---- Stored data
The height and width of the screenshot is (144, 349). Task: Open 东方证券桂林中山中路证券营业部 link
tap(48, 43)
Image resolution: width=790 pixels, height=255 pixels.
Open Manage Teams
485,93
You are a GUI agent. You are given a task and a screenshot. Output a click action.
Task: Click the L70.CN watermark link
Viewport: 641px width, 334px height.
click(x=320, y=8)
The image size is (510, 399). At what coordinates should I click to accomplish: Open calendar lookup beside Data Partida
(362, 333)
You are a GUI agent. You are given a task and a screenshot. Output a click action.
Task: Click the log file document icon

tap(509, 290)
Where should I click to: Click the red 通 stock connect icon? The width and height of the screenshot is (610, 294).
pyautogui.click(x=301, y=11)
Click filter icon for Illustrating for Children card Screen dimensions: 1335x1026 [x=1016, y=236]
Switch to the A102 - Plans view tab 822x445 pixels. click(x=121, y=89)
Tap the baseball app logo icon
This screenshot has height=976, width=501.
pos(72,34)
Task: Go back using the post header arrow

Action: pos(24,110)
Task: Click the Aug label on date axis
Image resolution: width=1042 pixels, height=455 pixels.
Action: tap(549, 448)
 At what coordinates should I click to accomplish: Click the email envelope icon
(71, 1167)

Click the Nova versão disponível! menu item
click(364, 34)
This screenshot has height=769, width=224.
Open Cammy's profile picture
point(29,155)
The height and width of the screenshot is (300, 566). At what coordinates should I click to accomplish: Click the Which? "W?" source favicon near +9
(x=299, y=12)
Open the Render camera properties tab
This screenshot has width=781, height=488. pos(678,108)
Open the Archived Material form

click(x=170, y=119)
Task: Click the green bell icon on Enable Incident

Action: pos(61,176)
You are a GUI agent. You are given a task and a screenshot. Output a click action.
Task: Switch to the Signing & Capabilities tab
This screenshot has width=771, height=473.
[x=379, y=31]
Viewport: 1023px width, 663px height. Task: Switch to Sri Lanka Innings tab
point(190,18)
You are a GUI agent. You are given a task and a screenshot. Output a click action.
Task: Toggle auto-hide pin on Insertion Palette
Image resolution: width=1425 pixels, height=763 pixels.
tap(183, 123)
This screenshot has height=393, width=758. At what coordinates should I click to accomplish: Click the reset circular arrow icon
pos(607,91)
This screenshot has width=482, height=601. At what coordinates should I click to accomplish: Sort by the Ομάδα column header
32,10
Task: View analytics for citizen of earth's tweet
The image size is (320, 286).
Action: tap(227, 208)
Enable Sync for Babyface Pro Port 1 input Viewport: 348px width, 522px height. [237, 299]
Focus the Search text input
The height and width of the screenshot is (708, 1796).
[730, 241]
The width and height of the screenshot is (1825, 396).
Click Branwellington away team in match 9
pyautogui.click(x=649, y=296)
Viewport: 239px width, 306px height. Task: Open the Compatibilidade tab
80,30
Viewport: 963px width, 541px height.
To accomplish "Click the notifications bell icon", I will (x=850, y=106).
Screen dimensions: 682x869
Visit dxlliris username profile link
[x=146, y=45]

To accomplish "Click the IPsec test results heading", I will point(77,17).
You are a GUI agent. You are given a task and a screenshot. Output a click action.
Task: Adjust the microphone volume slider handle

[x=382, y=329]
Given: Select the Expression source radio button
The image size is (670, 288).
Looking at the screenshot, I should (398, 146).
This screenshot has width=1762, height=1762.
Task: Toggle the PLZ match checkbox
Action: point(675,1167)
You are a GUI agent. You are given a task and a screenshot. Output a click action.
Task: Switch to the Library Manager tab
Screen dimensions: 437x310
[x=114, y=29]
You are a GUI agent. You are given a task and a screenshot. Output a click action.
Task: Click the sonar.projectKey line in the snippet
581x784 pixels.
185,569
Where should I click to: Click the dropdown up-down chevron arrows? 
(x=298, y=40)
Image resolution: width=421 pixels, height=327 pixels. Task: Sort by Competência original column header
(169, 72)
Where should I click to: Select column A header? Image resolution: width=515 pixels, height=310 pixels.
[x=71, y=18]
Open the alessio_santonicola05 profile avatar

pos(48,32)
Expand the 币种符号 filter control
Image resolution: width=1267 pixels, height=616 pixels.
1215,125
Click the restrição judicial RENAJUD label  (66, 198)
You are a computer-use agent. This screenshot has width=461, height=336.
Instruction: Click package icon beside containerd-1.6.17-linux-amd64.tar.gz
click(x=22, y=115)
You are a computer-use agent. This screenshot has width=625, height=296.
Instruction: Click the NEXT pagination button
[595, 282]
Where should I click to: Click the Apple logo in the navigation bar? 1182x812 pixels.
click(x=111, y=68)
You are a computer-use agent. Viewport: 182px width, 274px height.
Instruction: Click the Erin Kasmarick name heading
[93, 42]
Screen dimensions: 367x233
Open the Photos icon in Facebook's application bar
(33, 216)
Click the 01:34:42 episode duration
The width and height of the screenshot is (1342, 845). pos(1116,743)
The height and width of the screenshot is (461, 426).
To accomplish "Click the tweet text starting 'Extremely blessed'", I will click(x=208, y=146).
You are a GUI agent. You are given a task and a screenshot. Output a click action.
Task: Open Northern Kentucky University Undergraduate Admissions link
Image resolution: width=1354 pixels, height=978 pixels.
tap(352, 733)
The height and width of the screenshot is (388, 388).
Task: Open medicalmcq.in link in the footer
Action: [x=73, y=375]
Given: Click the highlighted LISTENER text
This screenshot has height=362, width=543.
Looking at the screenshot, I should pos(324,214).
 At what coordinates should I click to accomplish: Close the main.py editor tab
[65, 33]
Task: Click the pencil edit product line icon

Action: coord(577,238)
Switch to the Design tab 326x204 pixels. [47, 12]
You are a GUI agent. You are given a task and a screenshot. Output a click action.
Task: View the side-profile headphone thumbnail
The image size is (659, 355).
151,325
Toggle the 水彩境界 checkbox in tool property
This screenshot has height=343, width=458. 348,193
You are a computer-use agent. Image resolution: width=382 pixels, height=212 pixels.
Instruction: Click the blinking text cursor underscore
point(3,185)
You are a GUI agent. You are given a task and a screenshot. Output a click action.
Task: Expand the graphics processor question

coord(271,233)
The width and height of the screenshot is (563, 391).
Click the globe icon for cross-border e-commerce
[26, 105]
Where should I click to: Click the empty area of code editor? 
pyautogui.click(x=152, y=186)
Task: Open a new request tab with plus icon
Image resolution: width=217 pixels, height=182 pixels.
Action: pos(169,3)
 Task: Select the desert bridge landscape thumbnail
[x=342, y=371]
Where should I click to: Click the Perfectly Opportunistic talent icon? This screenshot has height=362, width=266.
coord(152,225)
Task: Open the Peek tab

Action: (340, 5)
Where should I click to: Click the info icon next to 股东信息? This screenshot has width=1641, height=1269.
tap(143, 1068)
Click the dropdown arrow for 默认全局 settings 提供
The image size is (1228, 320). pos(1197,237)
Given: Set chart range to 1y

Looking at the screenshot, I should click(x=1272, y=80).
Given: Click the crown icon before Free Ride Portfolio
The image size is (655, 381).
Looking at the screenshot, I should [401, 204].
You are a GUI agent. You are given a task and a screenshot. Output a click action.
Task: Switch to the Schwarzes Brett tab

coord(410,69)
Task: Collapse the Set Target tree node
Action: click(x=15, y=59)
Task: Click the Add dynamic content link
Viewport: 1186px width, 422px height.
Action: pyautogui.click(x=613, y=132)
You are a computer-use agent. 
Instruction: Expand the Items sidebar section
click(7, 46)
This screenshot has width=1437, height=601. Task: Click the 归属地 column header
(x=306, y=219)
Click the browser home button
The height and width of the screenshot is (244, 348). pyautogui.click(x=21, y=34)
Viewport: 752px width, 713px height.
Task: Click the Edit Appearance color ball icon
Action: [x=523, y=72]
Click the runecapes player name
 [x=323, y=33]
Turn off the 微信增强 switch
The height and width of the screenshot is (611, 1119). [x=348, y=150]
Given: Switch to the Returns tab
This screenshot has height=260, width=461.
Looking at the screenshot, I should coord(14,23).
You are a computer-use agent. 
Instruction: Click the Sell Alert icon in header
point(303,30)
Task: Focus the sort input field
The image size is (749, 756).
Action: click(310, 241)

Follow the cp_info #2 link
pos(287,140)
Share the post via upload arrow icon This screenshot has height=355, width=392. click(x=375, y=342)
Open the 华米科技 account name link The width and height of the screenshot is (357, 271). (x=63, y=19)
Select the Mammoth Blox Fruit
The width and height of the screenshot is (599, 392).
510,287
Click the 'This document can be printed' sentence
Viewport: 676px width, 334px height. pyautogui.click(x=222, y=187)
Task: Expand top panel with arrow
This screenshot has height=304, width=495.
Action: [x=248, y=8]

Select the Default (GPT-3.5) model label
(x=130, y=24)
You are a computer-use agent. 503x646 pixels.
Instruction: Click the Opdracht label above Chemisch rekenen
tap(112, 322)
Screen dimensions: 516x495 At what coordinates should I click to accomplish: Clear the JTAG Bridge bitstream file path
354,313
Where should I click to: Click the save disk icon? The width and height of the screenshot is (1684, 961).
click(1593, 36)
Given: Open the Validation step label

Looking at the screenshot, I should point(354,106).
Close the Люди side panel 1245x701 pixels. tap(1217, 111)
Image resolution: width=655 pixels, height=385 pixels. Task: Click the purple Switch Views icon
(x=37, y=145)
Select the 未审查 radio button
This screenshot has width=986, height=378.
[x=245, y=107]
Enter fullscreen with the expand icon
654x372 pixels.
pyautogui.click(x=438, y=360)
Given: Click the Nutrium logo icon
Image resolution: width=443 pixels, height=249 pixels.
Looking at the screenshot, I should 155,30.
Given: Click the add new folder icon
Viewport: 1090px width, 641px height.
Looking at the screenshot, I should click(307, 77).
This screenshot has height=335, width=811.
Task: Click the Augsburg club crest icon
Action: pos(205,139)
--------
Goal of the exercise
Copy each line of the listing in which the word "tweet" can be found.

Solution
Task: View analytics for citizen of earth's tweet
To accomplish "Click the tweet text starting 'Extremely blessed'", I will click(x=208, y=146).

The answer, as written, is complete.